L’expression « besoin de faire le vide » est couramment utilisée tandis que nous atteignons la frontière. C’est alors que nous posons des limites, bien que nous préférions parfois amplifier le désordre. Il n’est pas rare que le théâtre participe à ce processus : combien de fois affirmons-nous, « cette pièce a fait le vide en moi » en référence à une résonance, à moins qu’elle nous ait permis de « ne pas nous prendre la tête ». C’est au choix. Il existe aussi des oeuvres sur le vide projetant le spectateur dans l’espace du néant à l’image du « monde merveilleux de Dissocia » d’Anthony Neilson, traduit et mise en scène par Catherine Hargreaves.

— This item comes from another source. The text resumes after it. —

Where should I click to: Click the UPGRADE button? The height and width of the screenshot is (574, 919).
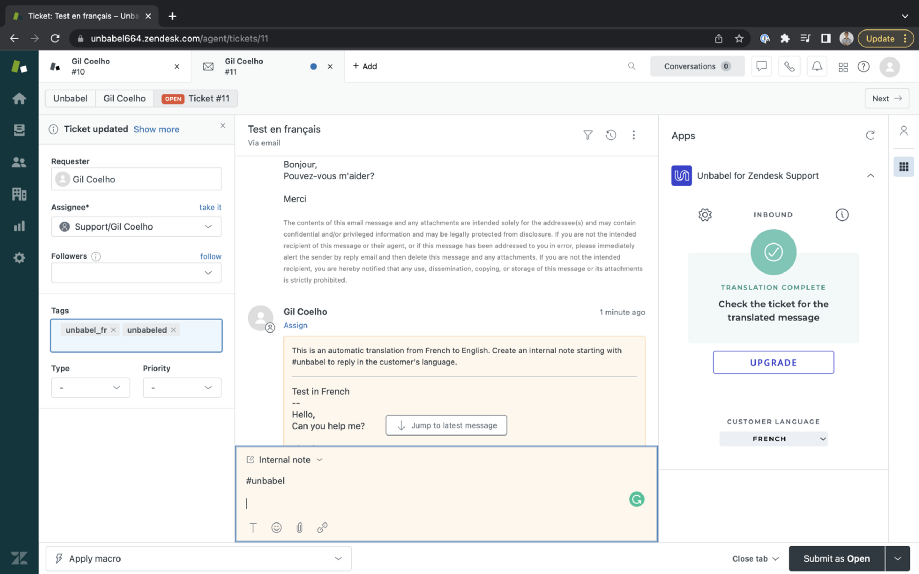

Alors que nous connaissons une crise de civilisation sans commune mesure depuis la Deuxième Guerre mondiale, force est de constater que certains metteurs en scène ne s’embarrassent pas de la question ! Catherine Hargreaves nous a donc déniché ce texte où l’auteur britannique « s’attache à trouver de mettre en scène ce qui se passe dans la tête des gens, seul lieu qui, théoriquement, reste inviolé par la police, la société de consommation et l’actualité. C’est un lieu absurde, inconnu, mystérieux, passionnant et infiniment théâtral ». Quelle trouvaille ! Et que lui inspire ce lieu ? Accrochez-vous. En revenant d’un voyage à New York, Lisa Jones a perdu une heure si bien que sa vie ne tourne plus tout à fait rond. Pour la retrouver, un horloger Suisse lui recommande fortement d’aller à Dissocia, lieu imaginaire, peuplé d’hommes et de femmes égarés. Et là, que trouve-t-elle ? Un monde absurde, une société qui marche à l’envers de la nôtre, où quelques unes de nos névroses sont amplifiées (l’obsession sécuritaire, les politiques de prévention, …). Ce « lieu » n’est que l’espace de la farce. alors qu’il est l’univers du fou. Soit. On est bien sûr priés de se plier en deux. Quelques spectateurs s’aventurent sur ce terrain tandis que beaucoup restent figés. Entre ces acteurs qui confondent une scène avec un plateau d’une émission de télévision censée libérer du temps de cerveau disponible et notre désir de chercher au théâtre quelques questions sur l’avenir de notre civilisation, il nous faut résister pour ne pas tomber dans le vide. Outre le fait que le texte est mineur, la mise en scène court après le bon mot, le geste drôle, la posture décalée. À aucun moment, on ne ressent une mise à distance du metteur en scène. En effet, elle aurait pu créer un espace imaginaire autour de cette heure perdue (après tout, nous aurions pu nous y projeter). Mais elle préfère guider ces acteurs vers des numéros d’équilibriste où le corps se débat, prisonnier du déguisement. Comment est-ce possible aujourd’hui de confondre à ce point la déraison avec la bêtise ? Ici, le fou est débile. Consternant.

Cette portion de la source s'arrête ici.